EXERCISE:
Tally the lines of the data that include the word "label" and state the total, nothing else.

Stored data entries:

________________________

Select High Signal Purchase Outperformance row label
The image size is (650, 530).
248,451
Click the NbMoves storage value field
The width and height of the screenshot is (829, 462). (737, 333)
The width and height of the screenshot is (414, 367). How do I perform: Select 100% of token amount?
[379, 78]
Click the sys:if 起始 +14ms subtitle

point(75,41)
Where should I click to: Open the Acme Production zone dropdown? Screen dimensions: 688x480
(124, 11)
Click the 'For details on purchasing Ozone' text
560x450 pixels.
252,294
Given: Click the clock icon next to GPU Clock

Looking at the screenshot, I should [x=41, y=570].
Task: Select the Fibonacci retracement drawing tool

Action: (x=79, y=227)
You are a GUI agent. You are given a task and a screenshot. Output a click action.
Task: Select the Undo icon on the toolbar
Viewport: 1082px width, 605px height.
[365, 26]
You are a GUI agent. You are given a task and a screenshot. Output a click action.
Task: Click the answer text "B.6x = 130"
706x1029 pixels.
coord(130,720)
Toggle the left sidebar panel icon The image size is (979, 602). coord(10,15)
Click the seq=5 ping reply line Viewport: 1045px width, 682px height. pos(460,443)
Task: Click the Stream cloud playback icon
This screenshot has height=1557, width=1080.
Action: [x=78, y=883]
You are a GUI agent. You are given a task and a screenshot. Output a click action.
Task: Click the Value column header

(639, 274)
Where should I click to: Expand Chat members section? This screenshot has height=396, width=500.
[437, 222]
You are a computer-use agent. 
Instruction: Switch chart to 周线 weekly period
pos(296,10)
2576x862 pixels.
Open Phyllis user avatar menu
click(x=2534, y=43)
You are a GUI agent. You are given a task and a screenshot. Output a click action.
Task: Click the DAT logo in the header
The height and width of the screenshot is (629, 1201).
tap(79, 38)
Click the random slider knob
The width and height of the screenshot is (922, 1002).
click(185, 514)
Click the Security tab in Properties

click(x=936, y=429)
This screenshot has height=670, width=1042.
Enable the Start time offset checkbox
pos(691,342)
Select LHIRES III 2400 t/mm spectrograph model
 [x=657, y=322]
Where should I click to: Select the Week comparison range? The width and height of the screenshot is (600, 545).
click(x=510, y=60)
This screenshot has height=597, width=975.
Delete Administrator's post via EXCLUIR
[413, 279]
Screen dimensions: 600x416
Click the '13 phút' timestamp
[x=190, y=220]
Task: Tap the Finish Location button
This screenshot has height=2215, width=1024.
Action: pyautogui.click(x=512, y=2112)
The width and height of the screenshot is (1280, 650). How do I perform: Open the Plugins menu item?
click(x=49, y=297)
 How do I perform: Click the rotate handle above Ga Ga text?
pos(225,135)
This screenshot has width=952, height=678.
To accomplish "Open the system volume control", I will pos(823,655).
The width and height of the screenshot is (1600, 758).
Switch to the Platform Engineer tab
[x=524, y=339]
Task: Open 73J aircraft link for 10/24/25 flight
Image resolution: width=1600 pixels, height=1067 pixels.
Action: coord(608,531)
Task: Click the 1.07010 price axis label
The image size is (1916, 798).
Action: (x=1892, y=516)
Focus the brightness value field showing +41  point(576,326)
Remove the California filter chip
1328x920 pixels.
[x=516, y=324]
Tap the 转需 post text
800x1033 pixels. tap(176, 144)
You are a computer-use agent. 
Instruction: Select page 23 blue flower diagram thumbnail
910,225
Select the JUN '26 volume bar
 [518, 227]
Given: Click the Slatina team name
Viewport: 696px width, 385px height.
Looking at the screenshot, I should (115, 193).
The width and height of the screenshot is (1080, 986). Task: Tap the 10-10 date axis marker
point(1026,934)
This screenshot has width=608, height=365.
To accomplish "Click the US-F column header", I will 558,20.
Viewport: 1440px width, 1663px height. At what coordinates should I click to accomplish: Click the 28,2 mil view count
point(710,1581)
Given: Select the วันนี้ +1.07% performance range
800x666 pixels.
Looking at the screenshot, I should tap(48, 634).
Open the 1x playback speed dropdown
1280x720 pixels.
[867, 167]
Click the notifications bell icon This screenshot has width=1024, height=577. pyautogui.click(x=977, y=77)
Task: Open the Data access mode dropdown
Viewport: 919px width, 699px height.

________________________

ANSWER SECTION:
2